CBQ is a powerful tool, which lets you limit the networking bandwidth on specific TCP/UDP ports.
CBQ website:
http://sourceforge.net/projects/cbqinit/
CBQ webinterface written in PHP:
http://sourceforge.net/projects/webcbq
Installation
- Download cbq (cbq.init-v0.7.3), "chmod +x" it and save in "/sbin/cbq.init"
- Download the webinterface and configure webcqb in the file
html/config.php
- Add an Apache configuration (virtual host) for the new website.
- Install "iproute2" (is part of every Linux distribution and will most likely already be installed)
- Make sure "sudo" is installed (should be part of your Linux distribution)
- Edit /etc/sudoers with "visudo", follow the steps of INSTALL.txt from webcbq
Edit /sbin/cbq.init (configuration section):
- Check the command locations (I had to change the "tc"-path to "/usr/sbin/tc", everything else was fine)

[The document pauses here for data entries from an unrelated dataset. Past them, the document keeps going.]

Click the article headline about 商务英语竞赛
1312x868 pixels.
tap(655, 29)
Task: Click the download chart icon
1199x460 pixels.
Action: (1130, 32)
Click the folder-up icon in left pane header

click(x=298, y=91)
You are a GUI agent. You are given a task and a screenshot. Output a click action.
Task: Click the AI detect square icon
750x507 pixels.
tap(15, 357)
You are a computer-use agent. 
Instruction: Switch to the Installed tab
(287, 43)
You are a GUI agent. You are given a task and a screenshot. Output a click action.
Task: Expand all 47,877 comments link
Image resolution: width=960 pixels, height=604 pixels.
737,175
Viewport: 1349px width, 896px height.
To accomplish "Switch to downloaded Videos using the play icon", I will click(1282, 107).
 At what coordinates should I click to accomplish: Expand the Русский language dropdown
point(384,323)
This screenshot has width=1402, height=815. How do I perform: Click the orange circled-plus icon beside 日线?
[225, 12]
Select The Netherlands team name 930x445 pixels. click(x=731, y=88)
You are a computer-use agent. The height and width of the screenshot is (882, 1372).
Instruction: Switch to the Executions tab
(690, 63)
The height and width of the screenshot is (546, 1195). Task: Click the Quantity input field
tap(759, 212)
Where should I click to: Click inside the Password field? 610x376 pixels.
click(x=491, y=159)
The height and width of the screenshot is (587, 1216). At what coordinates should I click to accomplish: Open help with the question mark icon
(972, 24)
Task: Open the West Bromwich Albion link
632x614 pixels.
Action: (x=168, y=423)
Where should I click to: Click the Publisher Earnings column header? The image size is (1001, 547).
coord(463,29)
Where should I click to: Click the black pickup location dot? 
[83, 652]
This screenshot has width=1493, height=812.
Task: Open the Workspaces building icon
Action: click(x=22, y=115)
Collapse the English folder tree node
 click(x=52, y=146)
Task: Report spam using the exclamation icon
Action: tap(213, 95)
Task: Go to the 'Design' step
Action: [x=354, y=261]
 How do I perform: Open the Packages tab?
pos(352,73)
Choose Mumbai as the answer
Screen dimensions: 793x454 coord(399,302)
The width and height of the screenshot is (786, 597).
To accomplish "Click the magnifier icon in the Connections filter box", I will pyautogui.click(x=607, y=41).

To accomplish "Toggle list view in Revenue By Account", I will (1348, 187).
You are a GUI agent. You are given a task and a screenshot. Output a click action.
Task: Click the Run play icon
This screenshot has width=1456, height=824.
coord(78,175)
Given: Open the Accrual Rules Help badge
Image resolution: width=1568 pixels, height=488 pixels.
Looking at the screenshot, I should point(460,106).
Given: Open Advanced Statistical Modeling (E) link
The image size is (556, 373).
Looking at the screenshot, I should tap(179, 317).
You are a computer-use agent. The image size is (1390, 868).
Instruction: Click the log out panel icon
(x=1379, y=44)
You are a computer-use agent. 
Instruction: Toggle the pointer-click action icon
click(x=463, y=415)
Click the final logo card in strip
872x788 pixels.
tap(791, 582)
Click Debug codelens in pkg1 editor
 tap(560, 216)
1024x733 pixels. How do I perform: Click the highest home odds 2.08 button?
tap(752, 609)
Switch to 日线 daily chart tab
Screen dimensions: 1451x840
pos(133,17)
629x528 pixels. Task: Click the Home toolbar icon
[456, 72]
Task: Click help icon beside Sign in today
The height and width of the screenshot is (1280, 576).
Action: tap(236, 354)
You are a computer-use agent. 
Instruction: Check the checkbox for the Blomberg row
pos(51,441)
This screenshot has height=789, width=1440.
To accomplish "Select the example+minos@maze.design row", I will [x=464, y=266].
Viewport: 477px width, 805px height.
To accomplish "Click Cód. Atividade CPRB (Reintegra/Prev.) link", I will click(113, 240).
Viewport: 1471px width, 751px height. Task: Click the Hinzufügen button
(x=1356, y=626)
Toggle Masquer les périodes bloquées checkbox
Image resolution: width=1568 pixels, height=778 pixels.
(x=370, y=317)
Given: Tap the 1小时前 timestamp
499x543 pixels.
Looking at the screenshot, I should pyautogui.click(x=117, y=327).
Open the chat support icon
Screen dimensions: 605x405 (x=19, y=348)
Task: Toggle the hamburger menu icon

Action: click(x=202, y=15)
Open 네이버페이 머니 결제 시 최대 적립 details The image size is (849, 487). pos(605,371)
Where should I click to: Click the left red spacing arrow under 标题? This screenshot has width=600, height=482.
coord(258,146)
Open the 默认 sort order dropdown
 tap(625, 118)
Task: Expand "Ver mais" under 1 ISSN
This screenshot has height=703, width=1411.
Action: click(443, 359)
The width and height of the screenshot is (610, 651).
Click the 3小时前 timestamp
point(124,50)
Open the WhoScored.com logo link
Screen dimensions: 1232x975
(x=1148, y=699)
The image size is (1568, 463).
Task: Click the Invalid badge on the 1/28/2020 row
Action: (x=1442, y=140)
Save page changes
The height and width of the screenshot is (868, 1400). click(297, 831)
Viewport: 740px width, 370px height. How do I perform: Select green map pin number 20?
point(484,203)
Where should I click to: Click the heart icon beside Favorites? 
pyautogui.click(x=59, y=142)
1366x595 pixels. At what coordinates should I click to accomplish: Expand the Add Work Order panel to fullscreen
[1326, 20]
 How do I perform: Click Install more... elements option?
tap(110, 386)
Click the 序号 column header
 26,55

- Set the CBQ_PATH var to where your cbq folder of webcbq is ../html/cbq/
Example
My "cbq"-folder in the webcbq directory contains only one file:
DEVICE=eth0,10Mbit,1Mbit
RATE=128Kbit
WEIGHT=10Kbit
PRIO=5
RULE=11.22.33.44,55.66.77.88
As you see, this script limits the bandwidth going from my local machine (11.22.33.44) to my remote server (55.66.77.88). It is useful because I only have an adsl connection - doing an upload without bandwidth limitation would close my connection for other traffic. With the limitation, I can minimize the upload and work on the internet at the same time.
Start cbq with:
/sbin/cbq.init start and stop with
/sbin/cbq.init stop. You can ignore the find-command warning: "find: warning: you have specified the -maxdepth option after a non-option argument...".